In respect of that second question (the “proper place issue”), the Court considered the principle of forum non conveniens, as set out in the Opinion of the House of Lords in Spiliada Maritime Corpn v Cansulex Ltd [1987] 1 AC 460.  The principle holds that the court should not exercise jurisdiction if there is “some other available forum, having competent jurisdiction, which is the appropriate forum for the trial of the action, ie in which the case may be tried more suitably for the interests of all the parties and the ends of justice.”  Here, though, the Supreme Court felt the principle inapposite.  This was because, in theory, more than one court could properly exercise jurisdiction.  Instead, the Court referred to principle in Enka that “[i]t is desirable that parties should be held to their contractual bargain by any court before whom they have been or can properly be brought.”  The fact that the parties had agreed, for the purpose of any arbitration, to submit to the supervisory jurisdiction of the French courts “is not itself a reason why an English court cannot or should not uphold the parties’ bargain by restraining a breach of the arbitration agreement.

The Court went on to reject RCA’s contention that UniCredit could obtain substantial justice in any arbitration proceedings.  The Court noted that this was somewhat incongruous with the position RCA was taking in the Russian court proceedings that the arbitral agreement was unenforceable.  It also highlighted that, as the French court could not grant an anti-suit injunction, any interim award or order made by the tribunal would have no coercive force.  Instead, it would simply create a contractual obligation.  Of course, the agreement to arbitrate was no less a contractual obligation, and one which RCA was apparently content to overlook.  There was, in the Court’s view “no reason to think that adding a further contractual obligation not to bring [Russian court] proceedings would have any greater effect.”

UniCredit had, therefore, no recourse in either an arbitration against RCA or in French Court proceedings.  On that basis, the Court was prepared to conclude that England and Wales was the proper place in which to bring this claim.

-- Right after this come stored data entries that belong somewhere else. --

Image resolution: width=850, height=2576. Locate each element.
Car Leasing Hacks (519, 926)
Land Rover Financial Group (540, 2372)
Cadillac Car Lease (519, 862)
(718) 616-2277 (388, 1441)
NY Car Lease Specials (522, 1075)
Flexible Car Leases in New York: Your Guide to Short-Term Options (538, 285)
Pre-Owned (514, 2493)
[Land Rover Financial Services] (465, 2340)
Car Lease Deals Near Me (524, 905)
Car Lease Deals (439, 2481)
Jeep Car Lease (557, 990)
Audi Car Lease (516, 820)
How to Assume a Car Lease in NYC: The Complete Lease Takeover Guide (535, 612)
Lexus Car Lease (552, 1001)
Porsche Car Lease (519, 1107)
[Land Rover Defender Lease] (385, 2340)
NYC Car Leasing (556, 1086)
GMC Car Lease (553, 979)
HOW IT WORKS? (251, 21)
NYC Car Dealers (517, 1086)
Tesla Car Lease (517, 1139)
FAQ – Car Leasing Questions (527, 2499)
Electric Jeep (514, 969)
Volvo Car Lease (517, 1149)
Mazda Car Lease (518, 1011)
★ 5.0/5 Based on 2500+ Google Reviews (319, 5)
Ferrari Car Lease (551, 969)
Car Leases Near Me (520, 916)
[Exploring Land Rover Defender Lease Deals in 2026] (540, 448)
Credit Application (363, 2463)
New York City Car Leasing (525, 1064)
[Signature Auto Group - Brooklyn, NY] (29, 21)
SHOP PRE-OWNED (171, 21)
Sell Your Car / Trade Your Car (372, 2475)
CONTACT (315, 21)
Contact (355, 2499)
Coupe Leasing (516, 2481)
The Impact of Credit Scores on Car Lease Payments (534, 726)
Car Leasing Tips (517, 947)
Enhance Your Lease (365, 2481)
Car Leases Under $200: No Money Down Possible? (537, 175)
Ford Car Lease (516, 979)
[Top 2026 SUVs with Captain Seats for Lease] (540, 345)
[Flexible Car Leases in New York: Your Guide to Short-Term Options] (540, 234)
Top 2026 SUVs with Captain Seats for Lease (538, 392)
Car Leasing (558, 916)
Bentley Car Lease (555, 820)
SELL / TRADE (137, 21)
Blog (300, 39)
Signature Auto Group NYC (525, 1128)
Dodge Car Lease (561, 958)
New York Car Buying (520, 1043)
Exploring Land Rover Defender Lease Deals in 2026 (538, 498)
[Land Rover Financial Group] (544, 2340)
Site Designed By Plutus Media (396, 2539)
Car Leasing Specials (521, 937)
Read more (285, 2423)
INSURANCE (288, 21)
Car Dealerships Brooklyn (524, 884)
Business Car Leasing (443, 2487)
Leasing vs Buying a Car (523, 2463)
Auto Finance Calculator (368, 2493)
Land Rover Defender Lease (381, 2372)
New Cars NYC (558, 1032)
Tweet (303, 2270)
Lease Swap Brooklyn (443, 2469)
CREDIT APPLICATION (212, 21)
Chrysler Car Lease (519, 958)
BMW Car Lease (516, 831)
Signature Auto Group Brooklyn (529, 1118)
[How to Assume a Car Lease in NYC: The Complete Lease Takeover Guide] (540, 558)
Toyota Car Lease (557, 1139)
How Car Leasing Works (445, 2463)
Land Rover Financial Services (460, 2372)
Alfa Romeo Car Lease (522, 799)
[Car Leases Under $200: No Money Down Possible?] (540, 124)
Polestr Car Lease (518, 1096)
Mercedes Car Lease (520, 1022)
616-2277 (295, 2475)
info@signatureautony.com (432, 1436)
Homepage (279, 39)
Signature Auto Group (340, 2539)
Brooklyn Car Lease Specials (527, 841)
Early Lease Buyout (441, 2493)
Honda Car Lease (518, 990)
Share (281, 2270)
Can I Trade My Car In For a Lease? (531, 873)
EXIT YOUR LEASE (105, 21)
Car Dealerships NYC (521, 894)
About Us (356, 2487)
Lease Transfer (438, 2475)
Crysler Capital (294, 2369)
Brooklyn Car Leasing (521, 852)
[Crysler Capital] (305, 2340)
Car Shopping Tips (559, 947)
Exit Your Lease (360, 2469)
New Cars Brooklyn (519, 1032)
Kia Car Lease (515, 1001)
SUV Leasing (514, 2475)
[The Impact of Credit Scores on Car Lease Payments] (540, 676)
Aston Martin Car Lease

Arbitration Agreement Governing Law Reform in Parliament

As a practical point, parties should consider expressly electing English law to govern their arbitration agreement where appropriate.  Although this may seem to be a technical point on which little turns, in this case it may have saved UniCredit almost €500m in payments under the bonds if RCA had received a favourable judgment in the Russian proceedings. This is important because the English law position is very likely to change soon with the introduction of the Arbitration Bill that was announced in the King’s Speech of 17 July 2024.  We covered key points on the content of the bill in a prior alert.  Among the key reforms proposed is a new provision which would reverse the position set out in first key takeaway above.  Therefore, following the introduction of the Arbitration Bill, where the parties have not made an express election of law governing their agreement to arbitrate, English law would consider the law of the seat to govern, rather than the law of the underlying contract. As such, while currently good law, it would be unwise to rely on the UniCredit judgment as a backdoor to anti-suit injunctions, which may have little practical effect on proceedings in Russia at least.